**Task prompt**
Filter the listing below, keeping only the lines with the word "named".

**Data in this exercise**
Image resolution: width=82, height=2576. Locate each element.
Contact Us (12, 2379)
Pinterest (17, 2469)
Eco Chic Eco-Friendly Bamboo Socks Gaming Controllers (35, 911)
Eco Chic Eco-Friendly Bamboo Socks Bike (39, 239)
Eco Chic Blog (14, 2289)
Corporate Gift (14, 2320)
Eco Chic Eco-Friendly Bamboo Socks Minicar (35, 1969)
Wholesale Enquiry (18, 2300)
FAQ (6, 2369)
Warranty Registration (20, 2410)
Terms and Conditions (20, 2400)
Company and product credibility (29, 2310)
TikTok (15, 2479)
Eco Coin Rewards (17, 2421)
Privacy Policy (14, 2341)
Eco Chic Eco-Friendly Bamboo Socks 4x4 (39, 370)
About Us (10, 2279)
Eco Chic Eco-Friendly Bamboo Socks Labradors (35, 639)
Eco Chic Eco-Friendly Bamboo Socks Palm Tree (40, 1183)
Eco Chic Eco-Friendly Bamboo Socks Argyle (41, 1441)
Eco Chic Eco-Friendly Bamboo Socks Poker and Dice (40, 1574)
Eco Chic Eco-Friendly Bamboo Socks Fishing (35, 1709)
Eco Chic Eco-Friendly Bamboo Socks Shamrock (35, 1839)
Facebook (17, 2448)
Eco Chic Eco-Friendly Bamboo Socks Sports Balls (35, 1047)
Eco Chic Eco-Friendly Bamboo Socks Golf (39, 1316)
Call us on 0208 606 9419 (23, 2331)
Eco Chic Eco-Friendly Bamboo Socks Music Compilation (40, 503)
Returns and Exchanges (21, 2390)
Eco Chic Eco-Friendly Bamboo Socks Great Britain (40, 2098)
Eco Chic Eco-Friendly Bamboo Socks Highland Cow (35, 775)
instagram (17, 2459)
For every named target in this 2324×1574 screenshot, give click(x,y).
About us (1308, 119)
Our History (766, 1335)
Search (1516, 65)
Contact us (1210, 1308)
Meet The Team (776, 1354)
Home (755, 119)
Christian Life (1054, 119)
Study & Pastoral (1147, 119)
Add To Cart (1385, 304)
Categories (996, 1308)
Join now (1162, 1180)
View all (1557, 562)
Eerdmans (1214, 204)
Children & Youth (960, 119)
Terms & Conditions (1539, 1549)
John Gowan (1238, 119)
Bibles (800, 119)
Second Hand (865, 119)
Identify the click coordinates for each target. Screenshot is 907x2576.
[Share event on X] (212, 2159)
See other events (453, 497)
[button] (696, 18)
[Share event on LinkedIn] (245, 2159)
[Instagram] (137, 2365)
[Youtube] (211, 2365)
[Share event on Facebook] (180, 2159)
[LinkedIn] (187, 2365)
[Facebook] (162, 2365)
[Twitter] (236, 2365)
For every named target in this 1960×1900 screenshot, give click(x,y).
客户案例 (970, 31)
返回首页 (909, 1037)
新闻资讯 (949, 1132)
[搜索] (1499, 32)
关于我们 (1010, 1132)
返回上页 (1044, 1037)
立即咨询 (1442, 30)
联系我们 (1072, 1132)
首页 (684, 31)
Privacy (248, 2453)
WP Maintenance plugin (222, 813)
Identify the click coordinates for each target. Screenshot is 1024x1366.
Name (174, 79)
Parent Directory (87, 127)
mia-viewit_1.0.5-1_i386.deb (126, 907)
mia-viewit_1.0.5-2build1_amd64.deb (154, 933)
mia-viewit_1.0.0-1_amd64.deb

**Exercise output**
For every named target in this 2324×1574 screenshot, give click(x,y).
For every named target in this 1960×1900 screenshot, give click(x,y).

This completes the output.